Leaving & Losing

I have left churches before - twice, in fact.  But that was different. First, because we were physically relocating, drawn toward new vistas with no desire to glance at the rearview mirror for one last look at the landscape behind us.  Hundreds of miles and fading memories now separated us from the lives we had vacated.  Feelings of loss, remorse, or nostalgia felt foreign and unfamiliar as we adjusted to these changes.

Our third leave-taking has proved to be unexpectedly wrenching.  Oh, it started out well.  The congregation gave us a memorable send-off.  Cards and letters of appreciation were solicited and presented at our farewell celebration.  The State of Wisconsin recognized and commended my  thirty years of service to the First Unitarian Society and the greater Madison community. My former colleagues offered glowing tributes, and henceforth the prominent Atrium Library was to be graced by my name: The Michael Schuler Library.  On that celebratory day in mid-June 2018 all was sweetness and light. 

By the end of the month I was gone, my bookcases and file drawers emptied and the cobwebs swept away to create an open and welcoming space for the next occupant.  Henceforth, I would be officially described  as “minister emeritus in residence” in recognition of our continued presence in the local community.  Indeed, almost four years later we still reside in the same snug neighborhood we swept into upon our arrival in Wisconsin.  In other words, this time around I left a job, but not a home.  The village of Shorewood Hills in which the architecturally distinctive First Unitarian Society Meeting House (designed by Frank Lloyd Wright) is located is also where our son grew up and where my wife, Trina, and I remain in place.  This proximity has made it much harder to turn the page, but the process could have been less fraught.

There are, in the Unitarian Universalist world, certain protocols known as “best practices” that our denomination and professional clergy association recommend to congregations for certain defined purposes.  Some of these pertain to departing ministers and their congregations.  This happens to be a fairly recent development, for when my predecessor left after thirty-five years of service in 1987 it was pretty much left to him and the church’s leadership to outline the conditions under which he (also a minister emeritus in residence) would relate to the congregation and his successor(s).  Max Gaebler understood that a period of near-total absence on his part would make for a healthier transition.  Accordingly, he and his wife removed to Adelaide, Australia for the interim year, returning shortly after my own arrival and fully expecting to re-engage with FUS on the cordial terms he and I had already agreed upon.  

From that point on our relationship blossomed, with the two of us making every effort to set an example of collaboration and mutual support both for the good folks at the Society and for other UU faith communities preparing for their own transitions.  The two of us never had the slightest doubt that this is the way things ought to work and that our arrangement reflected a “best practice.”

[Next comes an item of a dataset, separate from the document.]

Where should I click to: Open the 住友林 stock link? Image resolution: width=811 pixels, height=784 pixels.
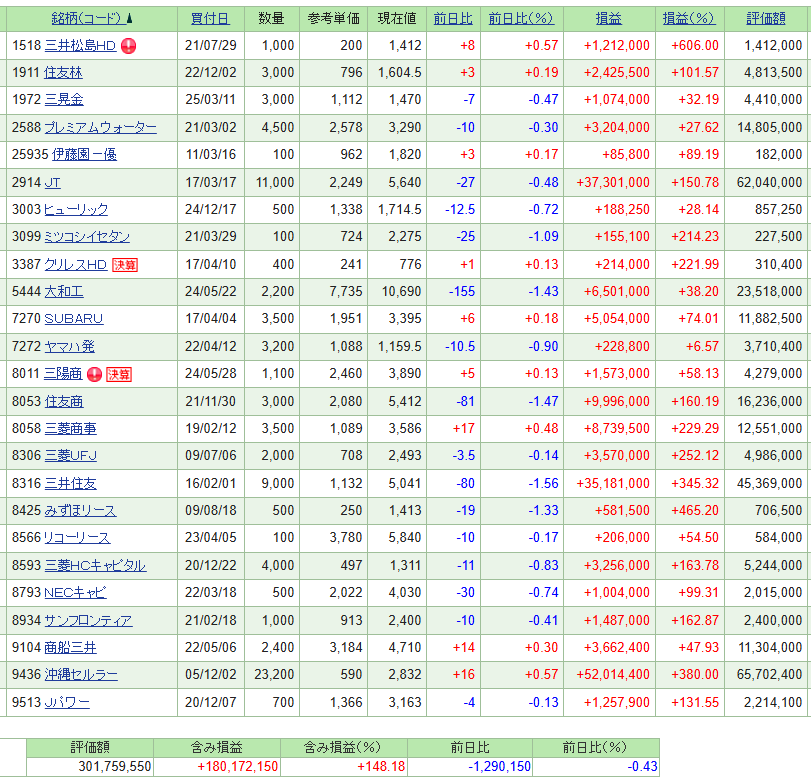(64, 72)
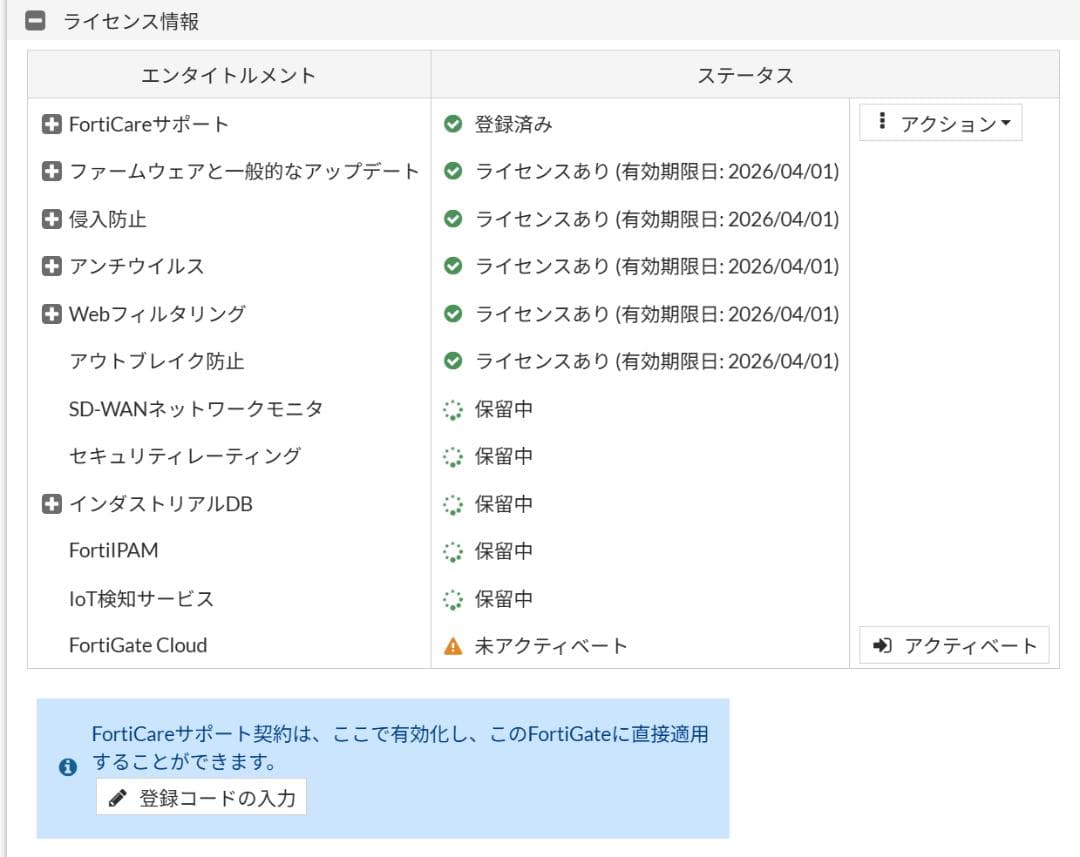
Task: Open the アクション dropdown menu
Action: tap(940, 122)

Nearly four years have now passed since my own departure.  During this entire period I have been instructed to steer clear of the Unitarian Meeting House except when my presence there (e.g., for a memorial service or in other special circumstances)  has been previously approved by the new regime.  Moreover, all direct communication with staff with whom I worked has been forbidden and anything resembling pastoral relations with congregants disallowed.  More than that, members of the Society were advised to cut me and my family off entirely - to refrain from initiating conversations and to ignore overtures on our part.   Why?  Apparently because these are now the “best practices” that the Unitarian Universalist Association recognizes.  

Can one think of any other professional association that countenances the exile of its retiring practitioners?  I don’t believe there is even another faith tradition that expects its clergy to endure four years of separation from the people they faithfully served for one, much less three decades.  If the intent here is to ensure that the minister emeritus and his wife become so discouraged that they no longer wish to return to the fold, then the current “best practice” is achieving its purpose.   

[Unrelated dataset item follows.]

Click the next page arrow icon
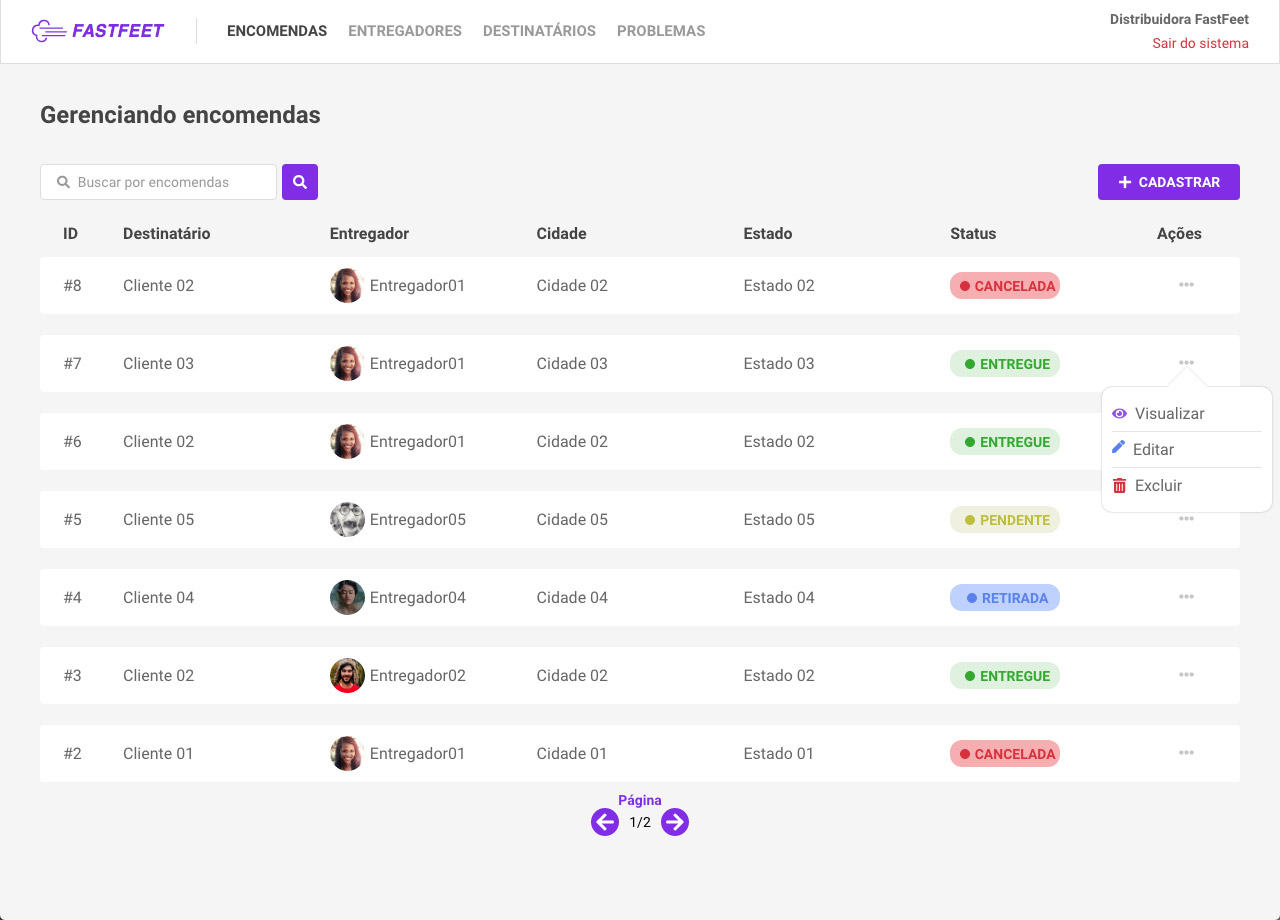 675,822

I am trying to be philosophic about the situation, reframing that marvelous send-off of four years ago as a “wake” rather than a “bon voyage.”  It was one of the most gratifying experiences of my professional life and I’m glad to have been alive for it.  But the plain fact is, I am now dead to the congregation and I see little possibility of a resurrection.  This shift in my perspective helps, but it doesn’t completely assuage the hurt.  

More useful has been a poem, one I’ve always appreciated but whose existential pull has become so much more powerful of late.  That short scrap of verse is, of course, Elizabeth Bishop’s “One Art,” perhaps the most poignant poem about loss ever written (or at least in modern times).  The poet repeats a variation of this line four times -  “The art of losing’ s not too hard to master” - as if to make the point as forcefully as possible.  She offers the reader a litany of losses, from the trivial to the profound, ending with the couplet:  “The art of losing’s not too hard to master/though it may look like (write it!) like a disaster.”  

Truer words were never spoken. We also endured the departure of my father and a wonderful dog we’d cherished for almost nineteen years these past four years.  As I reach the end of my seventieth year, I am beginning to appreciate how important it is to stay awake and centered under the steady drip, drip, drip of accumulating losses.  You know, the best philosophic wisdom Socrates could offer his students was to make the “practice of dying” a daily discipline.  It really amounts to the same thing, doesn’t it?